■ **Exercise task 1**: Copy these lines from the records verbatim, starting at the line that contains "Task: Open the 할인/쿠폰 discount row label" and continuing through the end of the records.

UNITED STATES

SECURITIES AND EXCHANGE COMMISSION

Washington, DC 20549

 

 

FORM 8-K

 

 

CURRENT REPORT

Pursuant to Section 13 or 15(d) of The Securities Exchange Act of 1934

 

 

Date of Report (Date of earliest event reported): February 29, 2008

 

FORCE PROTECTION, INC.
(Exact name of registrant as specified in its charter)

 

Nevada

 

000-22273

 

84-1383888

(State or other jurisdiction

 

(Commission

 

(IRS Employer

of incorporation)

 

File Number)

 

Identification No.)

 

9801 Highway 78, Building No. 1, Ladson, SC

 

29456

(Address of principal executive offices)

 

(Zip Code)

 

 

Registrant’s telephone number, including area code:  (843) 574-7000

 

(Former name or former address, if changed since last report)

 

Check the appropriate box below if the Form 8-K filing is intended to simultaneously satisfy the filing obligation of the registrant under any of the following provisions (see General Instruction A.2. below):

 

 

o

Written communications pursuant to Rule 425 under the Securities Act (17 CFR 230.425)

 

 

o

Soliciting material pursuant to Rule 14a-12 under the Exchange Act (17 CFR 240.14a-12)

 

 

o

Pre-commencement communications pursuant to Rule 14d-2(b) under the Exchange Act (17 CFR 240.14d-2(b))

 

 

o

Pre-commencement communications pursuant to Rule 13e-4(c) under the Exchange Act (17 CFR 240.13e-4(c))

 

 

 



 

 

Item 5.02.  Departure of Directors or Certain Officers; Election of Directors; Appointment of Certain Officers; Compensatory Arrangements of Certain Officers.

■ **Exercise task 2**: What date of report does the Form 8-K give?

[Entries on locating words and elements]
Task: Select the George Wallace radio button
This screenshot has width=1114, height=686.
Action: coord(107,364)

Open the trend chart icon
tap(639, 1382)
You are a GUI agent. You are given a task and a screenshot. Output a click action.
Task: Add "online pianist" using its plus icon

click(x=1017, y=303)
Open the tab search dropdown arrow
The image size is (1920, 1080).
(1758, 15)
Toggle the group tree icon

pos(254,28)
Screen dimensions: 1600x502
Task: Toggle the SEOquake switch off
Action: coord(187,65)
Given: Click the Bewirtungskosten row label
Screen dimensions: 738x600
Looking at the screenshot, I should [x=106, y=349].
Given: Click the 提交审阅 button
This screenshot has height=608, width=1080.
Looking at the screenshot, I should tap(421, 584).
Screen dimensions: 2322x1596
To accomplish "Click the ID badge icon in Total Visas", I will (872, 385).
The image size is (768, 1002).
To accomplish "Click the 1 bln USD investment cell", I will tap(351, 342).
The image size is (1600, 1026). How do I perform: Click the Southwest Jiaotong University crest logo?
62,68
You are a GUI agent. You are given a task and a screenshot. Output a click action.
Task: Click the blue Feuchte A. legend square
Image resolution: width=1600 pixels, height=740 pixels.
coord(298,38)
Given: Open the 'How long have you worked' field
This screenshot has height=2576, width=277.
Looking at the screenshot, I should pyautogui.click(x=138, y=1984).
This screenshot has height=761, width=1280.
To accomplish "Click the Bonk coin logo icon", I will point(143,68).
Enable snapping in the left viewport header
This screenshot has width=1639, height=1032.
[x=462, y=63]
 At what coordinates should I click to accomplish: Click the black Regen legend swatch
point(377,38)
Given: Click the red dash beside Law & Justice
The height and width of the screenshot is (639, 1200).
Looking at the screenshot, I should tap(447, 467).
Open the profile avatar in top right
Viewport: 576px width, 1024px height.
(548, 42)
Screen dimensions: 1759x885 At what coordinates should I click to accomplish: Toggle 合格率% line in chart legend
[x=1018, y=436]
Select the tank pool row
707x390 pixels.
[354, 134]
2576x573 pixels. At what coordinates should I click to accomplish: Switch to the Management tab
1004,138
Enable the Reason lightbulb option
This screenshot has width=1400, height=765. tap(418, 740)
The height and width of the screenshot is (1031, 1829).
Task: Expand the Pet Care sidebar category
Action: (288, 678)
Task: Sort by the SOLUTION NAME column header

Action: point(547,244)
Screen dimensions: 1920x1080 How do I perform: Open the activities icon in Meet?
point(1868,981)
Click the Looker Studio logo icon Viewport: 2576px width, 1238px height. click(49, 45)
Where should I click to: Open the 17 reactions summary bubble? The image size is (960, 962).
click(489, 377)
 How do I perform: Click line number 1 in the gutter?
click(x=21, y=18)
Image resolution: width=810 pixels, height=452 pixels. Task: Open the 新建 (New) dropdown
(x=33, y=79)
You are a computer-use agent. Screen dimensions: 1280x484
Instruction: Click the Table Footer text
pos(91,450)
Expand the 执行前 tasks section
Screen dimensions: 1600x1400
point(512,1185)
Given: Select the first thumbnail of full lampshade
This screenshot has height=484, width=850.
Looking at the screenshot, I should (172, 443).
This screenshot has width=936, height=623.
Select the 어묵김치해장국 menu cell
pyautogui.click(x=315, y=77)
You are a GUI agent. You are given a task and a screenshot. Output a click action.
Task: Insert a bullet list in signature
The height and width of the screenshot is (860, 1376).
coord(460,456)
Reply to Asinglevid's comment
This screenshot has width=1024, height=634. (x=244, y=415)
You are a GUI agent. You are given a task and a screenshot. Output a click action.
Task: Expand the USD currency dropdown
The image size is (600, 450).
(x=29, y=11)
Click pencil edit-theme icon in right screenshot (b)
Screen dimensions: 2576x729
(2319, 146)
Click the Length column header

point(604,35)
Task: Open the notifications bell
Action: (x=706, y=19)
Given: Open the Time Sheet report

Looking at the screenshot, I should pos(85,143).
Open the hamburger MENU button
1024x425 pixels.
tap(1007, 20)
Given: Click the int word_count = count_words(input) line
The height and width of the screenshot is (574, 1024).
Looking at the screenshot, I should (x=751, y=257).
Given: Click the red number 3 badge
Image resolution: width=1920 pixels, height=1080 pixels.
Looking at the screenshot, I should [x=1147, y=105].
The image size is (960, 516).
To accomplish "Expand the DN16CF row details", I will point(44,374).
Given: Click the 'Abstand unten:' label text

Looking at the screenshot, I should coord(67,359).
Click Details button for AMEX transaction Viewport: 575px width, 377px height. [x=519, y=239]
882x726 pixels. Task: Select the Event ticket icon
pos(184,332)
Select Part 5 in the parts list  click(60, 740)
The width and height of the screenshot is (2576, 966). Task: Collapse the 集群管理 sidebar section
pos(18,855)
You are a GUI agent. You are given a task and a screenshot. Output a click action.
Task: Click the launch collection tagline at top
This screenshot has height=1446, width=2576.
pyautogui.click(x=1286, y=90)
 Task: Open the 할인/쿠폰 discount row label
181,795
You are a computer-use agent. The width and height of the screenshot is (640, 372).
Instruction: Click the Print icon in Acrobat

■ **Task solution 1**:
 Task: Open the 할인/쿠폰 discount row label
181,795
You are a computer-use agent. The width and height of the screenshot is (640, 372).
Instruction: Click the Print icon in Acrobat

■ **Task solution 2**: February 29, 2008